Brutal Things Must Be Said: James Baldwin on Huckleberry Finn

James Baldwin said surprisingly little about Mark Twain. I say “surprising” because Baldwin was a renowned analyst of U.S. literary history. Many of the contemporaneous writers with whom he associated, both personally and professionally, published commentaries on Twain’s works, especially Adventures of Huckleberry Finn. In many cases, these commentaries were subsumed into persistent public debates about the “N-word” and the appropriateness of Twain’s most famous novel in public school classrooms, where it was then a staple. Baldwin, one of the most sought-after public intellectuals of midcentury America, frequently discussed the N-word, black dialect, and public education, both in his published writings and public appearances.

Those appearances have, thanks to documentaries like Raoul Peck’s I Am Not Your Negro (2017), nominated for an Academy Award, and Karen Thorsen’s The Price of the Ticket (1989), as well as countless digital archivists and YouTubers, justly taken their place at the center of Baldwin’s legacy. J. Quentin Miller suggests that Baldwin, like Twain, “is a great writer who never wrote a great book.” While I disagree with this diagnosis in both cases, it does implicitly acknowledge that the cultural relevance and influence of Baldwin and Twain went well beyond their published works. The line between their ample literary talents and their massive cultural celebrities is not easily drawn. While Twain’s infamous public persona survives primarily through secondhand accounts and Hal Holbrook performances, voluminous recordings capture Baldwin’s rhetorical dexterity, biting wit, and unique charisma. His improvisatory interactions with interviewers and live audiences reveal a rare capacity for simultaneously betraying endearing humility and mesmerizing self-assurance. He frequently responds to questions by deprecating the relevance of his own expertise, then, with a pause and a “but if,” launches into startlingly incisive spontaneous analyses.

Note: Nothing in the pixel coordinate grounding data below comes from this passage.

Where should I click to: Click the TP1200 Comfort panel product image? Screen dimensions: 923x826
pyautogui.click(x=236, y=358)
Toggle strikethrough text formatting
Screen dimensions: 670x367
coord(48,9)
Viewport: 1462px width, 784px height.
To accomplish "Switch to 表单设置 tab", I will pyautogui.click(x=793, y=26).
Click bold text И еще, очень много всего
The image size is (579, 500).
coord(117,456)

One of the rare occasions Baldwin did directly allude to Twain was in a 1979 Los Angeles Time editorial titled “On Language, Race and the Black Writer.” Filled with what Baldwin admits are “brutal things” that nonetheless “must be said,” the editorial is doubly frightening, both because Baldwin felt the need to say these “brutal things” as late as 1979, and, moreover, because 38 years later many of them still “must be said” with equal urgency.